Malgré l’affirmation constitutionnelle de ses compétences, le Congrès éprouve des difficultés récurrentes à s’opposer aux décisions du Président. Plusieurs raisons expliquent cette faiblesse : la lenteur du processus législatif, inadaptée à l’urgence militaire ; le coût politique d’un blocage des crédits militaires ; la polarisation partisane, qui freine l’émergence de majorités critiques, surtout en temps de crise. Le contrôle budgétaire reste un outil potentiel. Ainsi, en 1974, le Case-Church Amendment mit fin au financement de l’engagement américain au Vietnam. Dans les années 1980, le soutien aux Contras nicaraguayens fut bloqué par des restrictions financières du Congrès, ce qui mena à l’affaire Iran-Contra, où des membres de l’administration contournèrent ces interdits de manière illégale. Ces épisodes illustrent les capacités et les limites du Congrès à contrôler les actions présidentielles en matière militaire. Souvent, il intervient a posteriori, voire abandonne de facto sa compétence d’initiative.

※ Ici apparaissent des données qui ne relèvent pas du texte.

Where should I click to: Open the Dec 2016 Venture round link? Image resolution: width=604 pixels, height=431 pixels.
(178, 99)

Quant aux juridictions nationales, la Cour suprême n’a jamais statué clairement sur la question de savoir qui détient, en dernière analyse, le pouvoir de déclencher un conflit armé. Elle s’est refusée à trancher des litiges sensibles en invoquant la « political question doctrine », une règle jurisprudentielle selon laquelle certaines questions relèvent du champ politique et non du droit justiciable. Cependant, la Cour est intervenue sur des points liés à la guerre et aux droits fondamentaux. Dans l’affaire Hamdi v. Rumsfeld (2004), elle affirme qu’un citoyen américain capturé comme combattant ennemi en Afghanistan a droit à une procédure judiciaire minimale. Dans Rasul v. Bush (2004), elle reconnaît aux détenus de Guantanamo le droit de recours devant les tribunaux fédéraux. Ces décisions limitent les pouvoirs présidentiels en matière de détention, mais ne s’attaquent pas directement à la question de l’entrée en guerre.

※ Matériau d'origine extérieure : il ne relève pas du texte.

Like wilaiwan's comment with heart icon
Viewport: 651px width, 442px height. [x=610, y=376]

Le cas des frappes menées contre l’Iran en juin 2025 montrent une fois de plus combien la frontière entre action militaire ponctuelle et guerre peut être floue dans le droit américain. L’ambiguïté constitutionnelle, combinée à la rapidité des menaces et à l’évolution des technologies (notamment les frappes ciblées et les opérations par drones), a contribué à renforcer de manière continue le pouvoir du Président au détriment du Congrès. Si des garde-fous existent, ils peinent à contrecarrer la dynamique présidentielle, souvent portée par les exigences de la sécurité nationale. En réalité, le Congrès a de plus en plus souvent laissé s’installer une forme de délégation implicite, rarement remise en cause sauf en cas d’échec ou de scandale.